I am currently reading Fashionable Nonsense by Alan Sokal and Jean Brickman (Amazon).  Sokal is famous for his 1996 hoax that took in the editors of Social Text, a highly respected frontline sociology journal.  In that work, Sokal wrapped strong subjectivism around authentic citations from postmodern philosophers.

That work (available here) began this way:
 
There are many natural scientists, and especially physicists, who continue to reject the notion that the disciplines concerned with social and cultural criticism can have anything to contribute, except perhaps peripherally, to their research. Still less are they receptive to the idea that the very foundations of their worldview must be revised or rebuilt in the light of such criticism. Rather, they cling to the dogma imposed by the long post-Enlightenment hegemony over the Western intellectual outlook, which can be summarized briefly as follows: that there exists an external world, whose properties are independent of any individual human being and indeed of humanity as a whole; that these properties are encoded in ``eternal'' physical laws; and that human beings can obtain reliable, albeit imperfect and tentative, knowledge of these laws by hewing to the ``objective'' procedures and epistemological strictures prescribed by the (so-called) scientific method.

## Tasks to perform
A) Reproduce the passage about the Sokal hoax word for word, from "I am currently" to "from postmodern philosophers.".
B) Write out the lines of the records from the line with "Where should I" to the line with "coord(27,17)", keeping each one unchanged.

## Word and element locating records
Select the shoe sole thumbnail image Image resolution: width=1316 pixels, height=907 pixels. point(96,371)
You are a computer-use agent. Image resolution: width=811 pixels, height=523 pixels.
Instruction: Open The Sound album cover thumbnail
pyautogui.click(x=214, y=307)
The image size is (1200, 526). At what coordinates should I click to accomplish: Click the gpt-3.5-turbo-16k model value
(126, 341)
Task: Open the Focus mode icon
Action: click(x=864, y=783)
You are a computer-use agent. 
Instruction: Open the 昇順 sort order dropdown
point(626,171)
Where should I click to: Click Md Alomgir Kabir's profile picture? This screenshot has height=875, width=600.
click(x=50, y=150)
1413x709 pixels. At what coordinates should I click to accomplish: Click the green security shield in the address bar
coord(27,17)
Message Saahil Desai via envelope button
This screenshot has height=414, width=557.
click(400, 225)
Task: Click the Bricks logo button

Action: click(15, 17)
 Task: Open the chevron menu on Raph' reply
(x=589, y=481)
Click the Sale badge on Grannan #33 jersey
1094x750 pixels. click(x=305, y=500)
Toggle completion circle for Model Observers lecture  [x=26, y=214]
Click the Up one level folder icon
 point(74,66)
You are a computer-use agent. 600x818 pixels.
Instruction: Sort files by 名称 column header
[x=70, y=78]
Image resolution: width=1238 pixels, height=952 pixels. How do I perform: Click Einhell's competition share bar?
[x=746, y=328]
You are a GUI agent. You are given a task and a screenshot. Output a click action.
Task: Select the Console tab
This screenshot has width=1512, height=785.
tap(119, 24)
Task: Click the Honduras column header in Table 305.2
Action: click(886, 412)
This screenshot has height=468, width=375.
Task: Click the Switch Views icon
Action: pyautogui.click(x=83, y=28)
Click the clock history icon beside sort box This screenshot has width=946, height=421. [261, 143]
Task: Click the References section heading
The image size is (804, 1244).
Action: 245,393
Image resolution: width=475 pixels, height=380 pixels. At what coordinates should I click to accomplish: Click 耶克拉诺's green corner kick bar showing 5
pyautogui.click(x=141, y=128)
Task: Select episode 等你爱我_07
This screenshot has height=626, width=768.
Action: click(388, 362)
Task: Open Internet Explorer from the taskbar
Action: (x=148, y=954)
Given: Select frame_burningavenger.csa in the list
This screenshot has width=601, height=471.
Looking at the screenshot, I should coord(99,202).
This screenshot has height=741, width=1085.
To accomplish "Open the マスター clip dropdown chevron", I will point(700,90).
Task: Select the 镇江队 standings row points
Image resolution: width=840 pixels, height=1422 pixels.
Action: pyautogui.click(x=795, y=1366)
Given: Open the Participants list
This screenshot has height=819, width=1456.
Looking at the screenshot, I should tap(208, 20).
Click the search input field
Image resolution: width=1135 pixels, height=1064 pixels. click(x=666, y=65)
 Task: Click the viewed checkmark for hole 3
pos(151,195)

## Answers to each task
A)
I am currently reading Fashionable Nonsense by Alan Sokal and Jean Brickman (Amazon).  Sokal is famous for his 1996 hoax that took in the editors of Social Text, a highly respected frontline sociology journal.  In that work, Sokal wrapped strong subjectivism around authentic citations from postmodern philosophers.

B)
Where should I click to: Click Md Alomgir Kabir's profile picture? This screenshot has height=875, width=600.
click(x=50, y=150)
1413x709 pixels. At what coordinates should I click to accomplish: Click the green security shield in the address bar
coord(27,17)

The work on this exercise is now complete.